I had been preparing for this trip since the day I booked it. I had thoroughly acquainted myself with the kind of footwear I would need, as well as many other conditions relevant to running in the Antarctic. Among other things, I had read that, during the run in Antarctica, we could expect to run in temperatures around freezing point or perhaps slightly above. In some places, we would be running on ice and snow, while, in others, we would have undulating stone and dirt roads beneath our feet. Karin gave me a pair of track running shoes with Gore-Tex® for Christmas. I made good use of them in the months that followed, running as I did every weekend for a couple of hours in the woods at Boserup near our home. Here I was able to run on uneven and wet terrain. That winter was perfect for me because, for the first couple of months of the year, there was a good deal of snow and ice in the woods.
At Christmas, Karin also gave me a GoPro® camera to run with. The technical finesses of this tiny camera presented quite a few challenges, but I fortunately had plenty of time to test it and become familiar with it.

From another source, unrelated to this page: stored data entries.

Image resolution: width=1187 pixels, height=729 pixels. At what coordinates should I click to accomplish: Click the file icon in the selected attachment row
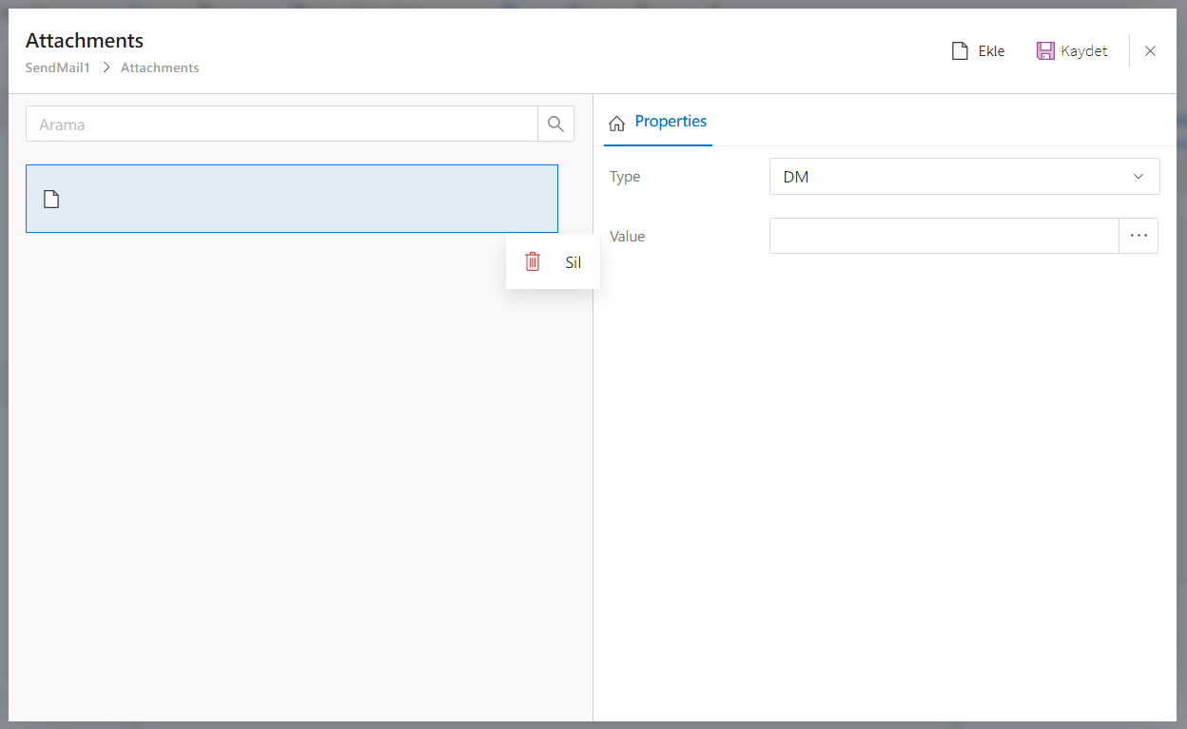pyautogui.click(x=51, y=199)
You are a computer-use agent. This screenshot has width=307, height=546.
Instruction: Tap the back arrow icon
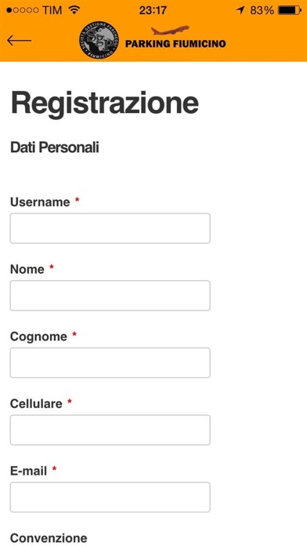(19, 40)
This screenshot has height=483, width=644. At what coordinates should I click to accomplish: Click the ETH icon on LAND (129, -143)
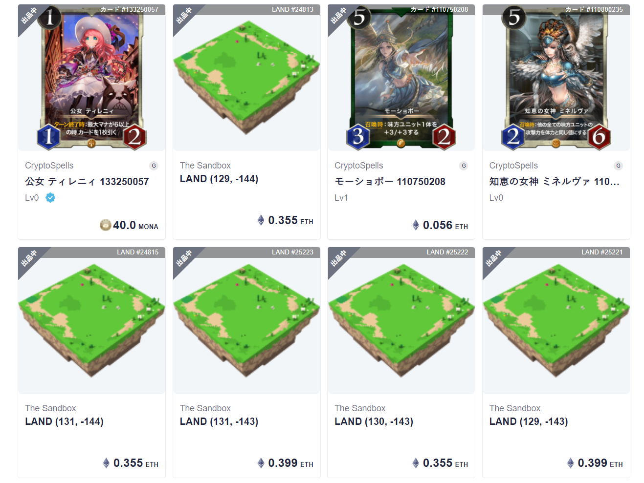click(x=571, y=463)
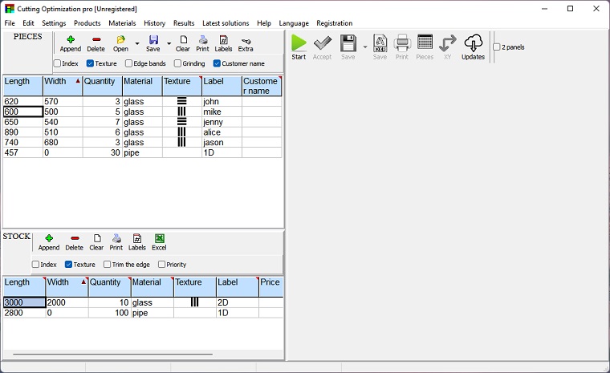
Task: Click the Extra key icon in PIECES
Action: pos(246,43)
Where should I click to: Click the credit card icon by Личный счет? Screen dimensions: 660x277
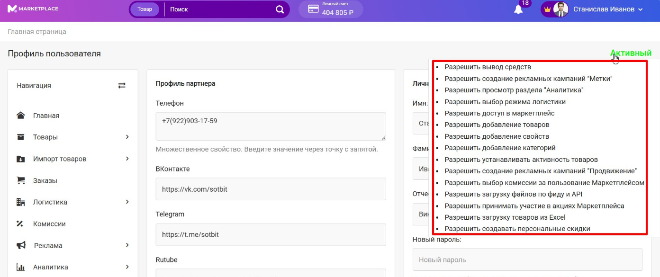(313, 9)
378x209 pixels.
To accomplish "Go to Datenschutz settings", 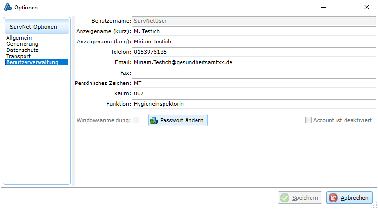I will tap(22, 50).
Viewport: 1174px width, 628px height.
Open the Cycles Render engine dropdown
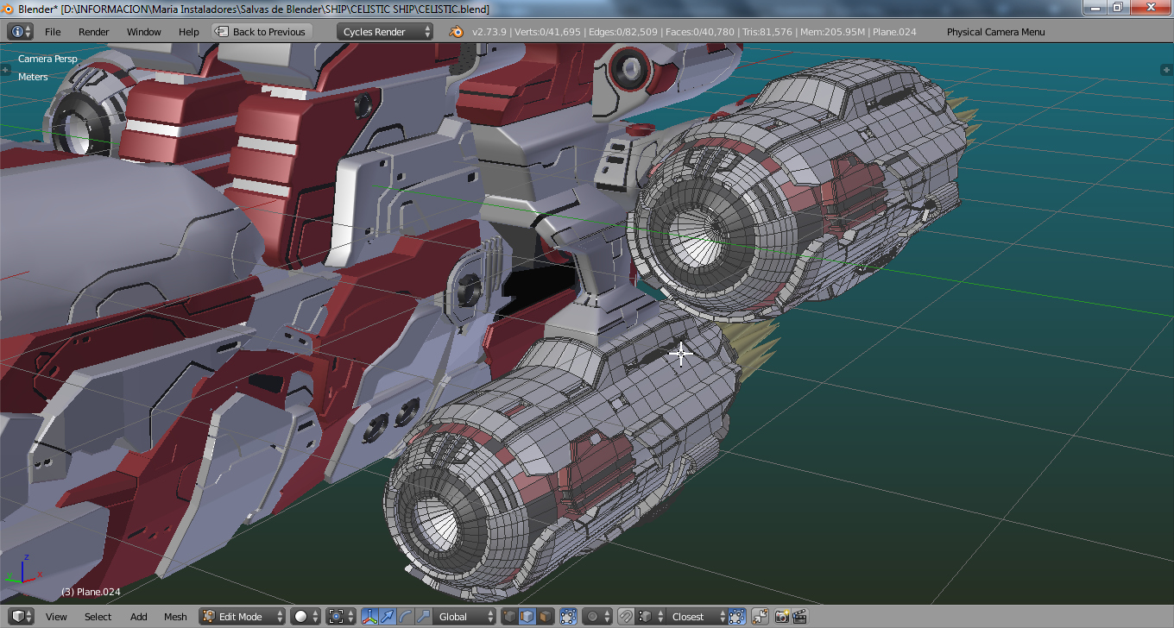pyautogui.click(x=385, y=32)
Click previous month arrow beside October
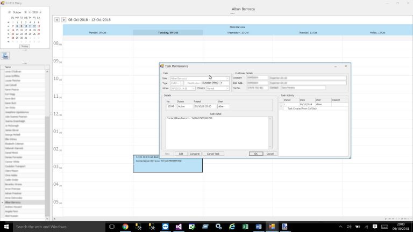Viewport: 413px width, 232px height. tap(8, 11)
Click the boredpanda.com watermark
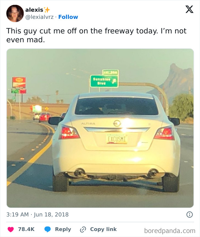 pos(170,231)
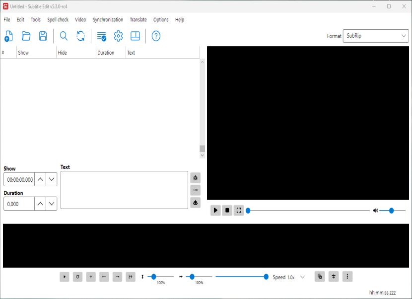Save the subtitle with the floppy icon
This screenshot has height=299, width=412.
[43, 36]
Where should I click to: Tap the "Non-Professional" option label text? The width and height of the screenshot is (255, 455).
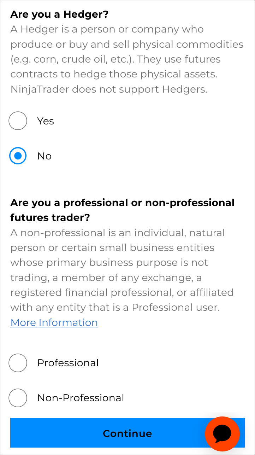[x=81, y=398]
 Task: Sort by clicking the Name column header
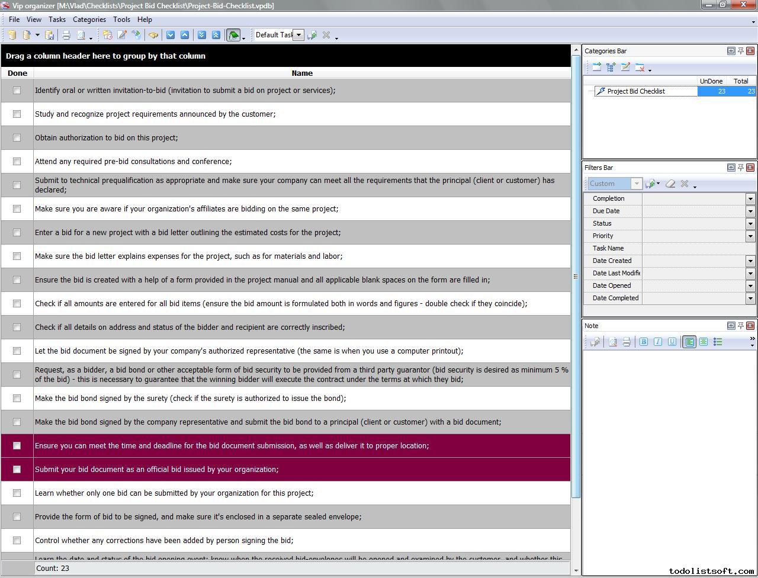tap(302, 73)
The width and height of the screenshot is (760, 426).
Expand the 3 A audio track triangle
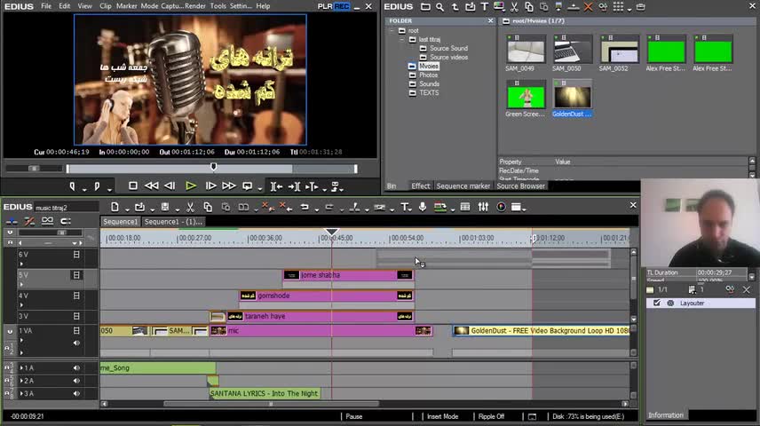click(x=21, y=393)
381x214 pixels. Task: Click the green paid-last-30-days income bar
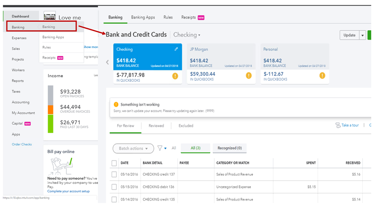point(50,124)
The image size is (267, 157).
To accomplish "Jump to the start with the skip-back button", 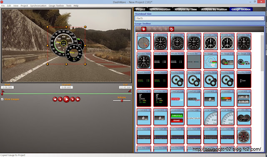I will point(55,99).
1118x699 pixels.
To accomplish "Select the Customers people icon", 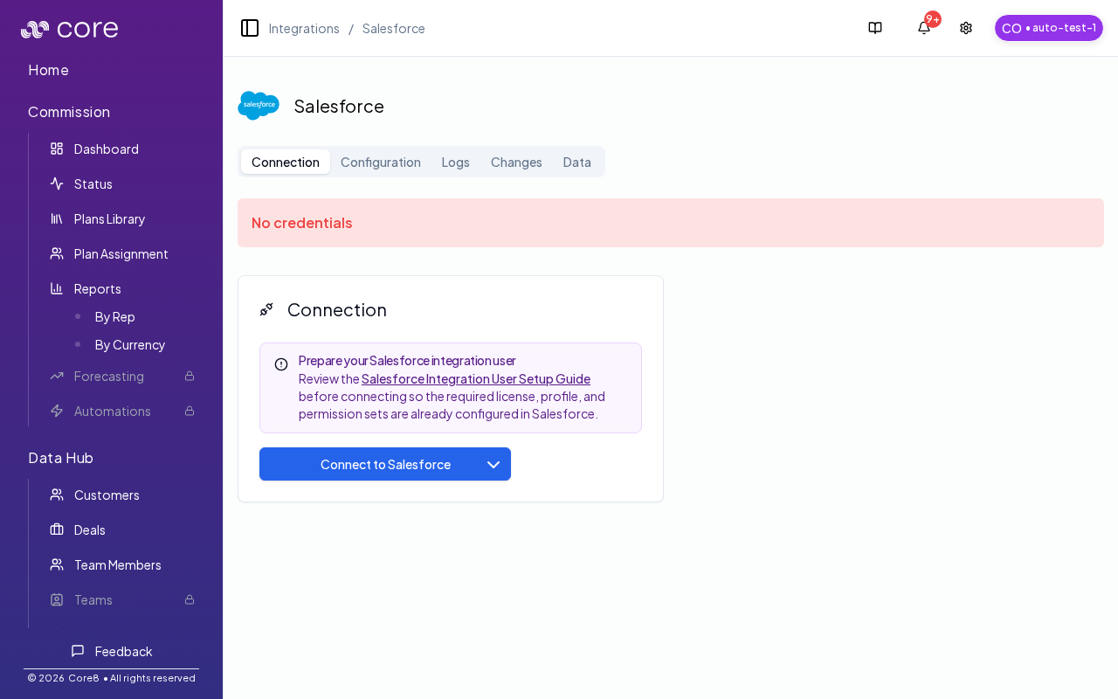I will coord(56,495).
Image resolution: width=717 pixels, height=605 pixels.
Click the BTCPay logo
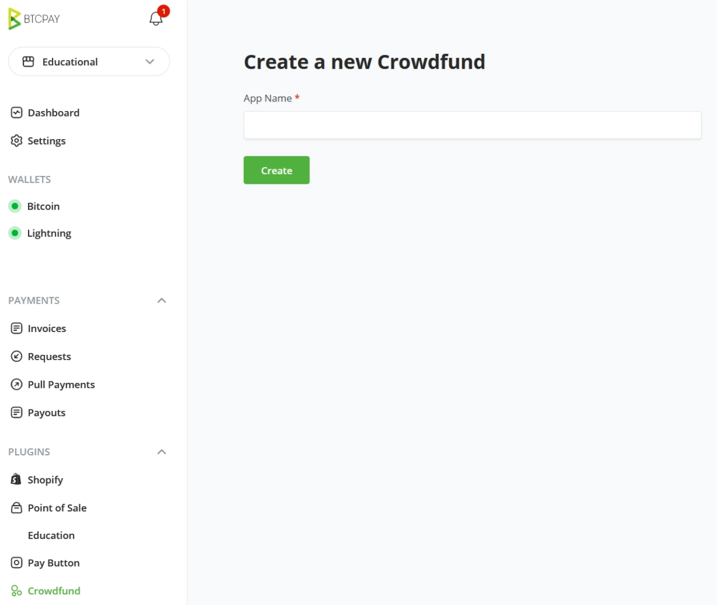tap(34, 19)
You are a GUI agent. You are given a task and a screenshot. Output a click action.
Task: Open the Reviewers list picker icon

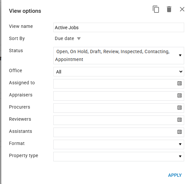tap(180, 120)
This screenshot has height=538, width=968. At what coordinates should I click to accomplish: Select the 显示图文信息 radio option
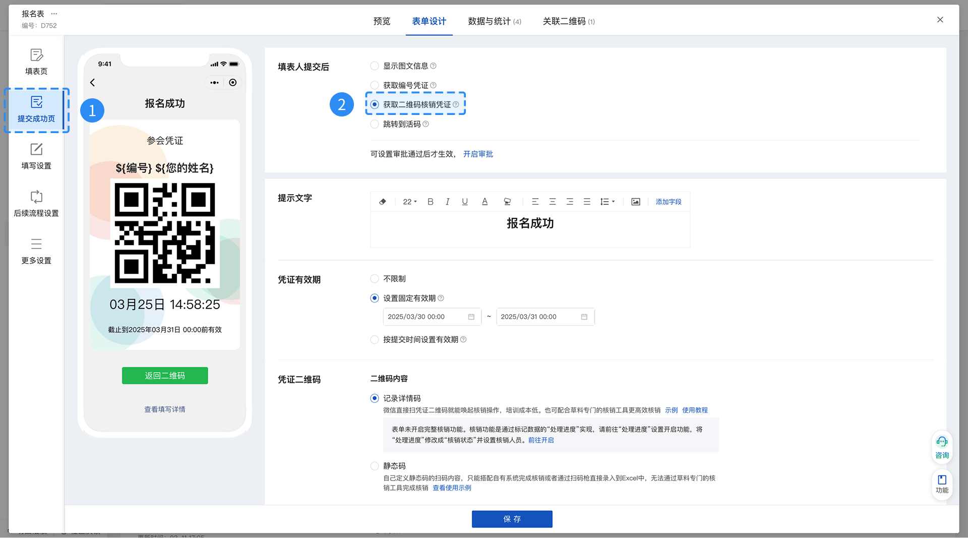click(375, 66)
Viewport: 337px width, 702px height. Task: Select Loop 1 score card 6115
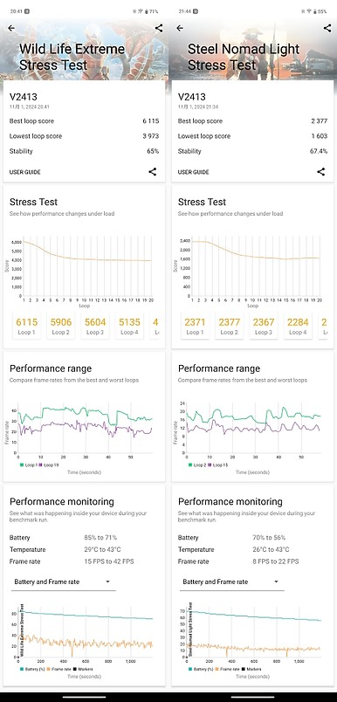coord(27,326)
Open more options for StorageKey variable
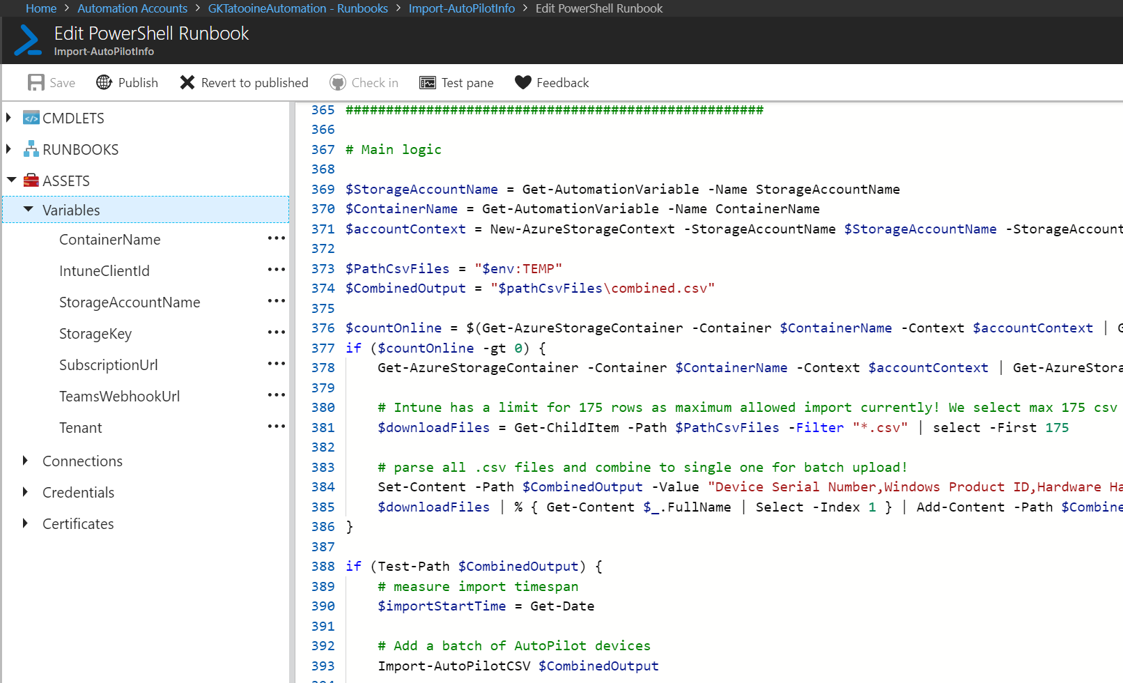 pos(277,332)
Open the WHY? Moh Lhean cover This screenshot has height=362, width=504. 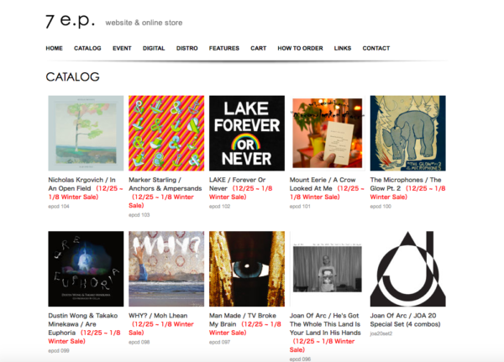pyautogui.click(x=166, y=269)
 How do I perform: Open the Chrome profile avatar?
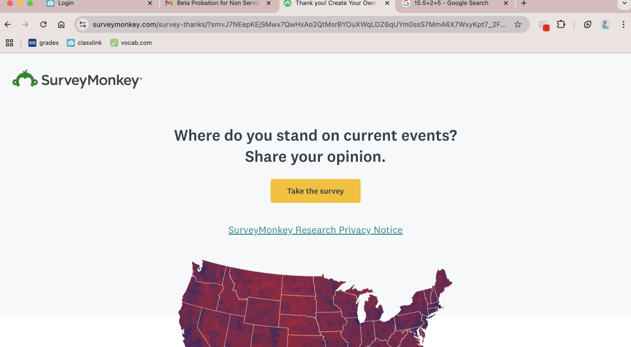[605, 25]
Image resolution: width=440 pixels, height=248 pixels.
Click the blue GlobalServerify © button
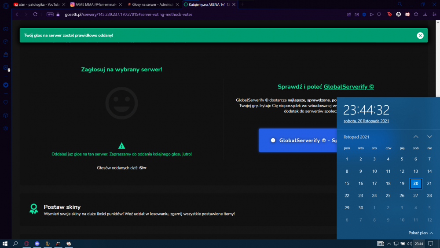(298, 141)
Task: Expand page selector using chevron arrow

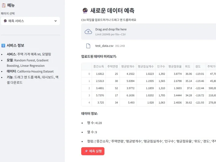Action: (x=55, y=21)
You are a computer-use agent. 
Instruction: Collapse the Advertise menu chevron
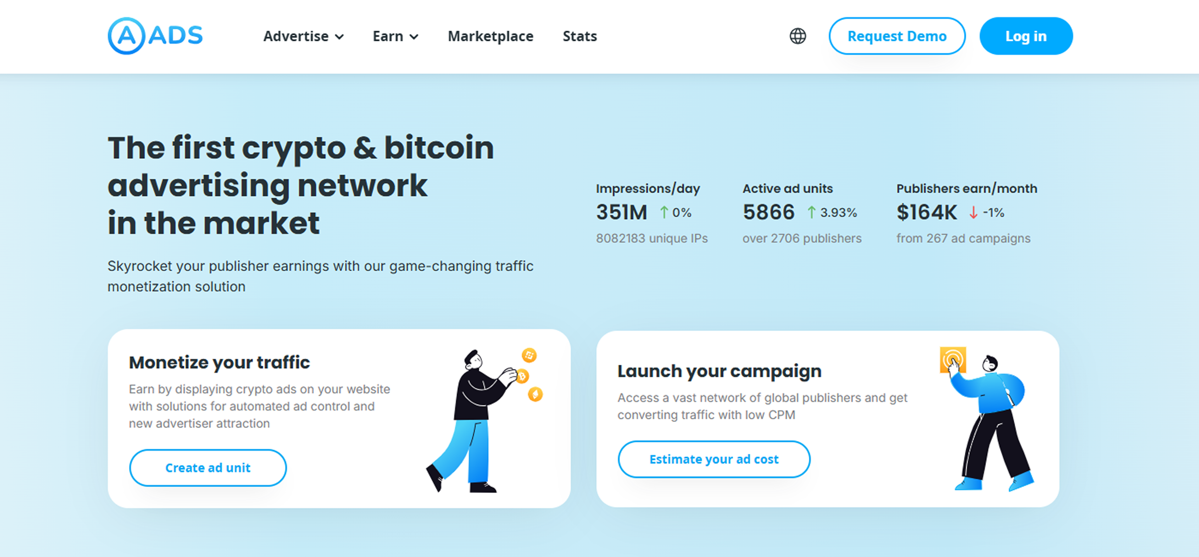click(340, 37)
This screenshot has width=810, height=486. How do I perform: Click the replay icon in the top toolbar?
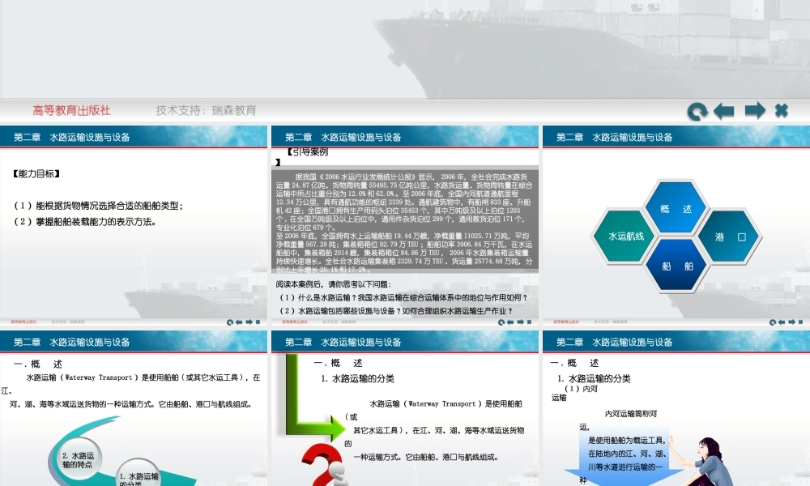click(x=697, y=109)
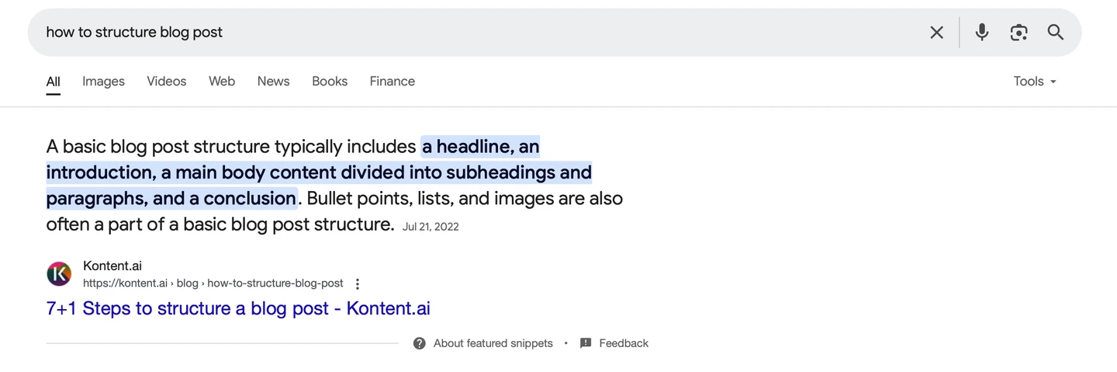Expand the Tools dropdown

(1035, 82)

Not long before leaving, I had pain in my right knee and then in my back. These would later turn out to be minor problems in relation to what I otherwise had to endure.
Just as we thought everything was in place and that we were ready to travel that coming Friday, we got the first shock on the Monday. On teletext and the Internet I read that the Spanish airline, Iberia, would be hit by strikes for five days. The company intended to make some staff redundant, while others would have their salaries reduced, and this had triggered the crisis. I have to admit that I went into something of a panic. Everything was ready; I had tested my equipment, and I was in good physical shape. Whether the trip would stand or fall depended entirely on whether we could get to South America. With such short notice, it would be difficult to find other flights, which were also sure to be very expensive.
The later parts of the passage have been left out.